Subsequently, if Osborne’s versatile and responsive model was excellent for the Ravel concerto, it was most definitely excellent for Wigglesworth’s Piano Concerto, too. I discovered myself completely absorbed into the piece proper from the beginning with the opening bars commanded and led by woodwind (flutes on the fore) ushering within the pianist enjoying a variety of sporadic and particular person notes earlier than brass and strings take over participating in a satisfying, vibrant and orchestral sound that stamped the credentials of Ryan Wigglesworth not simply being a conductor and a musical servant however a composer of benefit and one to be reckoned with. 

A exceptional performer, Osborne handled the viewers to a jazz-influenced encore earlier than ‘marching’ off stage perhaps going for a cool pint of Adnams on the ‘native’ – the Plough & Sail. Exhibiting his dexterity as a pianist, Osborne carried out a solo jazz gig in a late-night present on the Pump Home – a Fringe occasion that offered out as quick as a pair of silver darlings (herrings) on an ice-cold slab! 

Serving as a truck-driver on the Verdun entrance throughout World Conflict I, Maurice Ravel has the final phrase, although, with Wigglesworth and his ‘Scottish surprise band’ present in full flight delivering a rewarding and polished account of the composer’s sleek and considerate work La Valse which praises the legendary waltz from elegant beginnings to an more and more wild finish.  
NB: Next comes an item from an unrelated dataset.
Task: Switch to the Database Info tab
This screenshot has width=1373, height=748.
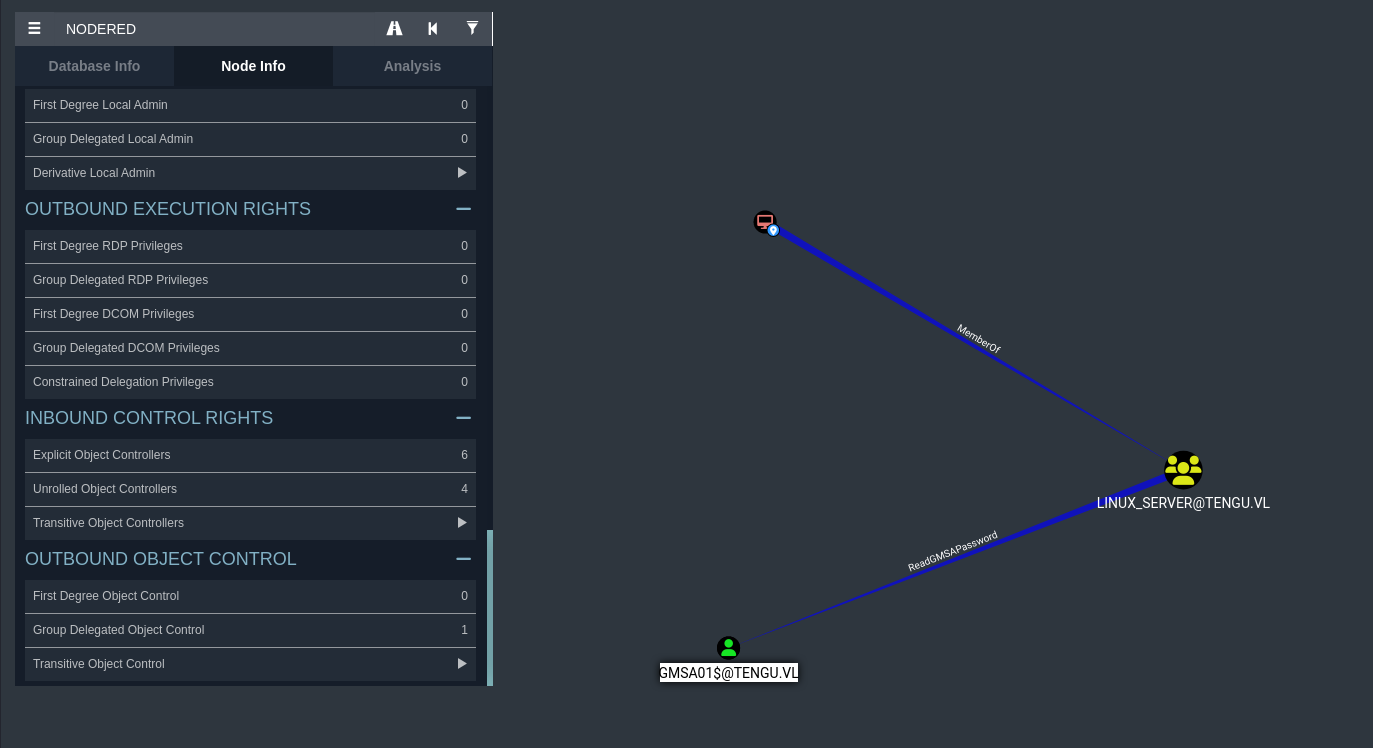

The only-movement work creates and builds right into a darkish misty ambiance steadily breaking right into a grand and plush Viennese waltz and because the music progresses grows and grows swirling everywhere in the present whereas devolving right into a dissonant chaos and a screeching metallic destruction discovered within the conventional waltz signifying and extremely suggesting the destruction of Nineteenth-century society following the chaos and influence of the Nice Conflict. 

In actual fact, the sheer scale of the destruction completely altered the cultural, technological and political material of the twentieth century reshaping international society by dissolving 4 huge multi-ethnic empires: German, Russian, Austro-Hungarian and Ottoman empires with the British empire following of their wake. The ending of the battle additionally established fashionable worldwide relations and accelerated sweeping home modifications similar to expanded labour reforms and voting rights for girls. Give it a whirl, women: ‘Shout, shout, up together with your tune / Cry with the wind for the daybreak is breaking / March, march, swing you alongside / Huge blows our banner and hope is waking.’ Amen!